The number of flights in European air traffic has nearly halved since the outbreak, according to a forecast published on the Eurocontrol website.
6.1 million flights were canceled in Europe last year, and the number of flights decreased from 11.1 million in 2019 to 55 million.
The average for the last seven days of the year was 62.4% lower than in 2019. Based on this, Eurocontrol predicts that the number of flights in 2021 will be 51% from 2019, 5.64 million. In the first months of this year, the number of flights may be 50-60 percent less than it was in 2019, but it will start increasing in the rest of the year, according to MTI.
The highest turnover was recorded in August of last year,
Just 49.0 percent less than the previous year. The decrease in traffic caused 56.2 billion euros in revenue losses for airlines, airports and related service providers and a loss of 191,000 jobs.
The number of flights within Europe decreased by 54 per cent and traffic connecting Europe to the rest of the world by 69 per cent last year.
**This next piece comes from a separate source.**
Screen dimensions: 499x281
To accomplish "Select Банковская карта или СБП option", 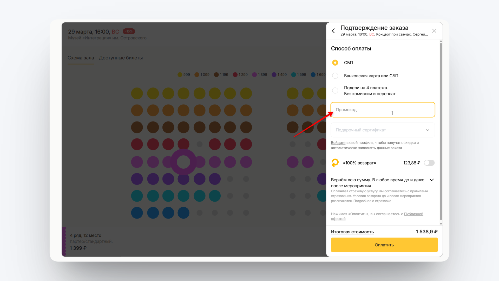I will (x=335, y=76).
The number of discount airline flights decreased by 62 percent and the number of flights by national airlines decreased by 59 percent.
Among the major markets, the number of flights in Great Britain in 2020 decreased by 1.3 million, 61 percent compared to the previous year, in Germany by 1.2 million, 56 percent, in Spain 1.0 million, 61 percent in France, 0.9 million, 54 In Italy, 0.8 million 60 percent. In Hungary, traffic is down 60 percent, with 79 arriving and departing daily.
51 percent of the European carriers’ fleet of 8,048 aircraft in 2019, with 4,118 aircraft decommissioned in 2020.